Condivisi alcune delle mie esperienze personali, e il suo volto si fece rosso mentre ascoltava. Ho sentito qualcosa come cameratismo. "In un altro reparto in cui mi trovavo," continuò, mentre il suo discorso prendeva ritmo, "era tardi la sera e io stavo accanto a un infermiere. Un paziente si avvicina a lui e dice che ha preso il cacao, ha guardato la TV, ha letto tutti i giornali e non è ancora abbastanza stanco. Poi gli chiede gentilmente se c'è un libro da leggere per aiutarlo a dormire. No, gli disse bruscamente l'infermiere, ma posso darti del Lorazepam. Poi si volse verso di me e mi chiese di prescriverlo. Mi sono rifiutato, ovviamente, e lui si è davvero seccato con me ... Forse è questo che succede, ti abbatti, non lo so. Non solo gli psichiatrizzati, tutti voglio dire. È così ... senti davvero la differenza quando prescrivi ciò che gli altri membri del personale vogliono, o fai quello che anche il tuo team ti dice. C'è gentilezza, cordialità, almeno è quello che ho notato. Ed è lo stesso con gli psichiatri più anziani, se li interrogo o ho un'opinione diversa da loro, dicono che sono troppo nuovo per questo, che lo hanno fatto per una x quantità di anni in questo modo, e ha sempre funzionato in questo modo, e che io non lo capisco".
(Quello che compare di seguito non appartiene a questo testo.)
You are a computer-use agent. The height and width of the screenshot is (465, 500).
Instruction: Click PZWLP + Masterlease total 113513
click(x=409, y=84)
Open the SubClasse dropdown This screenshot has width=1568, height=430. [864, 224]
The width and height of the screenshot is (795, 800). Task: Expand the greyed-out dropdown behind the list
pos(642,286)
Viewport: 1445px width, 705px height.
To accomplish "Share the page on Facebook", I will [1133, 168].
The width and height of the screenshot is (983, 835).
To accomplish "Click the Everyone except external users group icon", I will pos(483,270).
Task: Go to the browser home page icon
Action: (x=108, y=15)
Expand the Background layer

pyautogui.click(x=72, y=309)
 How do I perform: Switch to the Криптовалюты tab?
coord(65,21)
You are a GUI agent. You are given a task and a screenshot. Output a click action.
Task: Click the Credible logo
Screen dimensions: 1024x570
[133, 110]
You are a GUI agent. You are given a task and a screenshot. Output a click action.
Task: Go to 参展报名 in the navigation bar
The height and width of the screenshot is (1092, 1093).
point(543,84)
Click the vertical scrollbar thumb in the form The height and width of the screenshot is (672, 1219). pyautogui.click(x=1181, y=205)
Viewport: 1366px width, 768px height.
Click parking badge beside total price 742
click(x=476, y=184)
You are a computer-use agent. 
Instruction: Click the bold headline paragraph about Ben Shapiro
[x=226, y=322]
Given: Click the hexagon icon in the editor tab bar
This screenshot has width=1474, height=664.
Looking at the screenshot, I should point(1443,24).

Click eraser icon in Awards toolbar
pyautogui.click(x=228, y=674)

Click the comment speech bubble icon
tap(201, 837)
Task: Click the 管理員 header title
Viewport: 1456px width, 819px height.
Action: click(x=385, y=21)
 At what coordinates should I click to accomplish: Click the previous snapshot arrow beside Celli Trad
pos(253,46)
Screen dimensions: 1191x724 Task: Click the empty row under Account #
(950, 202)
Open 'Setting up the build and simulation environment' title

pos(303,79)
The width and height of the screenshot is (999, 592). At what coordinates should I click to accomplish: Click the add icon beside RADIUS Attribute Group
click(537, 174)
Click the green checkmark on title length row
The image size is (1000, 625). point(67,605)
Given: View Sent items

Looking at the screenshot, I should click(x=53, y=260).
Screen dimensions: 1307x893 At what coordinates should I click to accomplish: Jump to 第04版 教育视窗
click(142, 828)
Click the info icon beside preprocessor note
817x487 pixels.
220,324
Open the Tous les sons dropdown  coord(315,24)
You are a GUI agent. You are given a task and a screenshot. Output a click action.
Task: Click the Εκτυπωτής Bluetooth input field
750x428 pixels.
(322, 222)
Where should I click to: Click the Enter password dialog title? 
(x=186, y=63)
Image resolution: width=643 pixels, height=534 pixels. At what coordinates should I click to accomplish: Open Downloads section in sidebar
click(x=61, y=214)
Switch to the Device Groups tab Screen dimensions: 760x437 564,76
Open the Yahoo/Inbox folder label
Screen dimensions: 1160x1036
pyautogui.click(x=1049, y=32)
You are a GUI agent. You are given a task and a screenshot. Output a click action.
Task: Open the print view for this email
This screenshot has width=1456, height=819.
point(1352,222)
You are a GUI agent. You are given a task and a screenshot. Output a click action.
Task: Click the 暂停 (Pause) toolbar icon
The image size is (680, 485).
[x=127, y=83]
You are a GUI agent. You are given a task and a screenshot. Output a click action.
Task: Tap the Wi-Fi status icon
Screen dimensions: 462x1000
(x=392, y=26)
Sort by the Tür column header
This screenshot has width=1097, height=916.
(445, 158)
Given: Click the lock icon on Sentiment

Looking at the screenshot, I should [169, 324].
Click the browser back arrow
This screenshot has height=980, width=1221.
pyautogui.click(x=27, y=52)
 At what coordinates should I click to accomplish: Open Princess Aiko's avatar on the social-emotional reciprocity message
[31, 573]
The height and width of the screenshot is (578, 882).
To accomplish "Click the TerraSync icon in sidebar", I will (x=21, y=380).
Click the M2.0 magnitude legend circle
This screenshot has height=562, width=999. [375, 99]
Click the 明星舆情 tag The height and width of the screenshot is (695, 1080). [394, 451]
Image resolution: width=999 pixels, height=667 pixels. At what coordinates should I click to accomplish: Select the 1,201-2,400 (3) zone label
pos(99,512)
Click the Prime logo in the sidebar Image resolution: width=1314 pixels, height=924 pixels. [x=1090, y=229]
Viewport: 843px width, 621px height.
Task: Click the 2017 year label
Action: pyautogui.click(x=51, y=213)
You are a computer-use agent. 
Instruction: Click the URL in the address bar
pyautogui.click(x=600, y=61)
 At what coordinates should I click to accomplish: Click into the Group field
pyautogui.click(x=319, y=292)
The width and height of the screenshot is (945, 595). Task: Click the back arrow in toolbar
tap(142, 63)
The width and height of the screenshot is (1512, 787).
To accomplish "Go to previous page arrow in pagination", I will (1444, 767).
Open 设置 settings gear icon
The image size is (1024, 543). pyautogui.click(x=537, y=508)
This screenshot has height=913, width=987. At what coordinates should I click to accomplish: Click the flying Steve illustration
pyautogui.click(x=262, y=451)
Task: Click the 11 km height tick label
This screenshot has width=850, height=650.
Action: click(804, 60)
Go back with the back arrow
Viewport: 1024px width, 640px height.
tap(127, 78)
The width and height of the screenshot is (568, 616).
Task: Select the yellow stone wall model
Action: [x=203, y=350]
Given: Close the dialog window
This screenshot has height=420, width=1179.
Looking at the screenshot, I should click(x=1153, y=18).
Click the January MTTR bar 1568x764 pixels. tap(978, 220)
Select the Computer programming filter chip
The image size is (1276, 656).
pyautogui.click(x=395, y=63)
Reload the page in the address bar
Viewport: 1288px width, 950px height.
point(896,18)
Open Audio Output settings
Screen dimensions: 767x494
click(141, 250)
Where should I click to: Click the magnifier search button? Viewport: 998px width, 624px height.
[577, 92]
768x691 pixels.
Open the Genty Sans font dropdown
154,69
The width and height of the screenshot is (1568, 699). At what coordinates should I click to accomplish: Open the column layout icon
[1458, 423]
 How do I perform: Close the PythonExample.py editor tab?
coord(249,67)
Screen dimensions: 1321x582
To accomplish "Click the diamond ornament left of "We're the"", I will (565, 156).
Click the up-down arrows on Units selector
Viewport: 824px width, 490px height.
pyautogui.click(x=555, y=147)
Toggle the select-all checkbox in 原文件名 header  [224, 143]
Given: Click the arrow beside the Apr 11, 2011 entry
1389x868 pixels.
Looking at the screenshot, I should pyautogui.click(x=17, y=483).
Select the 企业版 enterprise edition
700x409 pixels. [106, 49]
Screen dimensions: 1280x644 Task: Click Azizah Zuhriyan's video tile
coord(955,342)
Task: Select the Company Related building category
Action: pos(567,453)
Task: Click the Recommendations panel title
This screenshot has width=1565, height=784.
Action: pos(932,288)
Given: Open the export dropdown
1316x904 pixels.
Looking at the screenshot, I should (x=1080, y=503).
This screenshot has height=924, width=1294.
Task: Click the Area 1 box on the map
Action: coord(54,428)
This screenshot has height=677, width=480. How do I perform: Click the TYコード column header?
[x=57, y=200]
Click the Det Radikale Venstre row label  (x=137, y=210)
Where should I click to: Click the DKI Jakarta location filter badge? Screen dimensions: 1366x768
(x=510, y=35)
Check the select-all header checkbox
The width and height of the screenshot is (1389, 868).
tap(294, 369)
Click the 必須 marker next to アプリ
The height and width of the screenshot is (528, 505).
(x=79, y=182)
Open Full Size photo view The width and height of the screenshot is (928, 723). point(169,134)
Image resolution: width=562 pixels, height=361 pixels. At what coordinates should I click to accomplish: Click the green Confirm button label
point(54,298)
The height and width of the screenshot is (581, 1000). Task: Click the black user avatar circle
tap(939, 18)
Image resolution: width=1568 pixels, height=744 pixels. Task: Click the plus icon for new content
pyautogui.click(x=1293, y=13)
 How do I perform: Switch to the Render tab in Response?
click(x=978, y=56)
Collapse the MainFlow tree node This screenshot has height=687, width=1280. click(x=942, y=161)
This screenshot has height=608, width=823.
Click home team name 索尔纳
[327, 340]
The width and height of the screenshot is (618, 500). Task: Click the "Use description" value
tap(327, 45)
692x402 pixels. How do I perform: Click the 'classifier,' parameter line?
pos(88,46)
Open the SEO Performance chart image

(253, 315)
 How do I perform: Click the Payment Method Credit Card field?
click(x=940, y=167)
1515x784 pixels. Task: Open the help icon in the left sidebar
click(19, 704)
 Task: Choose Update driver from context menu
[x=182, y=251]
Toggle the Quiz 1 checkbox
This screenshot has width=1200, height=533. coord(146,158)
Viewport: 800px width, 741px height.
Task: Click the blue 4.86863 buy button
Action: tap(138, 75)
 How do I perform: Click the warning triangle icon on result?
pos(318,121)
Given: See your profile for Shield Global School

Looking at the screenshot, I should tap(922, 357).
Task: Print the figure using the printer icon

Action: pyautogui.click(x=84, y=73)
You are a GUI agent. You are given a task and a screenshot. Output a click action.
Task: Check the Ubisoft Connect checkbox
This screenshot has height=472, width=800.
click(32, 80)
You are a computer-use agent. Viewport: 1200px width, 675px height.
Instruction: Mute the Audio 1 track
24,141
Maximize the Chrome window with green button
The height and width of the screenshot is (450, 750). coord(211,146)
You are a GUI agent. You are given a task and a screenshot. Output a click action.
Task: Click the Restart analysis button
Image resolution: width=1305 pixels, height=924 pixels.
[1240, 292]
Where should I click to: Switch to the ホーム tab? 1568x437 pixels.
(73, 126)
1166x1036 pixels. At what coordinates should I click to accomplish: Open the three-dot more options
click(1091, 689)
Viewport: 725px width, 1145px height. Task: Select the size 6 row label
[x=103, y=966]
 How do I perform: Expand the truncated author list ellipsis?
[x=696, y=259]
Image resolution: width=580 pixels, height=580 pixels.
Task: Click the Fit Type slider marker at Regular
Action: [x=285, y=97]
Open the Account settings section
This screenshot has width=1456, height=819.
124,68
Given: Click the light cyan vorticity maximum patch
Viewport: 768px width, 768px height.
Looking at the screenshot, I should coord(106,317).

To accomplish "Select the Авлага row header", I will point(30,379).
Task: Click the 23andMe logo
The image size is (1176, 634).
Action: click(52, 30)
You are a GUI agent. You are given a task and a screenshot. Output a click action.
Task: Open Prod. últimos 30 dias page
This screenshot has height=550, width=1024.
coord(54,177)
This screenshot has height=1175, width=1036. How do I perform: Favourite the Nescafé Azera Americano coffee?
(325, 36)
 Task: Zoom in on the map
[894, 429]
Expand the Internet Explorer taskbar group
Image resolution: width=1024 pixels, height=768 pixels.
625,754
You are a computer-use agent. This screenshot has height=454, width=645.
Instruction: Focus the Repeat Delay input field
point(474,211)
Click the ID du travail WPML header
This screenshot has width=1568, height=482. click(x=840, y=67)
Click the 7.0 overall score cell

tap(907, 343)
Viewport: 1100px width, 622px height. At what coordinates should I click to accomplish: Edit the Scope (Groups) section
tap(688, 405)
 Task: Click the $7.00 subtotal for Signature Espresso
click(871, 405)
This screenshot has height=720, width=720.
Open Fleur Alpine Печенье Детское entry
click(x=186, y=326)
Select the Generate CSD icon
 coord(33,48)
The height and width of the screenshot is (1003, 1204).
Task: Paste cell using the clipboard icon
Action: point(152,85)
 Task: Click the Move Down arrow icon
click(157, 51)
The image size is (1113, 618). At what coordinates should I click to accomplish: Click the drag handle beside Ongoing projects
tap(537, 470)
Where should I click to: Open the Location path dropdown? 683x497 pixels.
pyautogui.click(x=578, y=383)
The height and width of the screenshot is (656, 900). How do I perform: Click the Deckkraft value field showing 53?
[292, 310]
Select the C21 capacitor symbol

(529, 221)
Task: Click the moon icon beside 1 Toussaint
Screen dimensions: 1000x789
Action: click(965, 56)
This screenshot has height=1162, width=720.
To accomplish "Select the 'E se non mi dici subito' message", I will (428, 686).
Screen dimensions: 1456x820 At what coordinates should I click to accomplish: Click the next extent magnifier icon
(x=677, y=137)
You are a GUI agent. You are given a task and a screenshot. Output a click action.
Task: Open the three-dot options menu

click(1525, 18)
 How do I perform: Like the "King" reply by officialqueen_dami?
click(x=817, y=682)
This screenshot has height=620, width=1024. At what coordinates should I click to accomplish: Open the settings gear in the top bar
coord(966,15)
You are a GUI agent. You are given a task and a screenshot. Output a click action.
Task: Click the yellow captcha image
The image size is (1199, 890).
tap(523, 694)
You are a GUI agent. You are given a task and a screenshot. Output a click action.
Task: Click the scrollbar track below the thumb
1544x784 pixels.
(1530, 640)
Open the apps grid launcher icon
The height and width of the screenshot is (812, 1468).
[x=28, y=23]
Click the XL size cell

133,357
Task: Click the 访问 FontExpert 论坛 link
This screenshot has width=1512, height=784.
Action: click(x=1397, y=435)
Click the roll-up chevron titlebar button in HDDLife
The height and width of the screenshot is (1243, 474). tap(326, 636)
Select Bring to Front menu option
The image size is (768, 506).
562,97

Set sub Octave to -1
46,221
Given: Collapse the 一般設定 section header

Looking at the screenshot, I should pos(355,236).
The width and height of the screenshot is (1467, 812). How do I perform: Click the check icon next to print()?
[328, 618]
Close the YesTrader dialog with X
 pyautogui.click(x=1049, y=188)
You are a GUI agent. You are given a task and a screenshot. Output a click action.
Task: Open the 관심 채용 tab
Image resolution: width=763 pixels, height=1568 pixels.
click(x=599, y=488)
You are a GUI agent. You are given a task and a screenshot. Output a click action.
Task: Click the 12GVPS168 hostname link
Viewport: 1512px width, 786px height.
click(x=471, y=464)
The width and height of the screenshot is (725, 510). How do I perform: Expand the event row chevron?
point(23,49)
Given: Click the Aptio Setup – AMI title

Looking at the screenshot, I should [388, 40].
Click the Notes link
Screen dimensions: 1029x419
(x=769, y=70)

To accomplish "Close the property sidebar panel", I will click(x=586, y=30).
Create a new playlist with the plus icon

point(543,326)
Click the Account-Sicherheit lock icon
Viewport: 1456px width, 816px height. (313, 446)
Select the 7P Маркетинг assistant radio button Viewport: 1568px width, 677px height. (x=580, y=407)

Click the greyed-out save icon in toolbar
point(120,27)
"Ma semplicemente non puoi pensarla in quel modo! Intendo dire che l'omosessualità era nel DSM come un disturbo mentale fino agli anni '70! Devi mettere in discussione la maggior parte delle cose all'interno della psichiatria - costantemente". Si è voltato verso di me, "Per dirti la verità, in realtà non sono un grande fan degli psicofarmaci, e non sono davvero un fan di come vengono usati nei reparti".

Ci siamo salutati e ci siamo fatti gli auguri per i nostri nuovi posti di lavoro. Gli dissi che ero abbattuta per il fatto che non avremmo lavorato nello stesso reparto. Sorrise. "Buona fortuna", disse, "potrebbe non essere troppo male".
Sono passati due mesi. Non potevo farlo. Non potevo andare a iniziare il turno. Di nuovo ogni fibra nel mio corpo resisteva di nuovo, a fare tutto ciò. Potrei trattenere un bambino e sottoporlo a un trattamento sanitario obbligatorio? No. No. Non posso. Non voglio entrare. Io davvero no. E poi, un'ancora di salvezza. Mi è stato offerto un lavoro come difensore (advocate) nel campo della salute mentale, e ho fatto un salto. Quindi, sono di nuovo dentro al sistema, ma questa volta, la mia lotta non dovrà essere clandestina.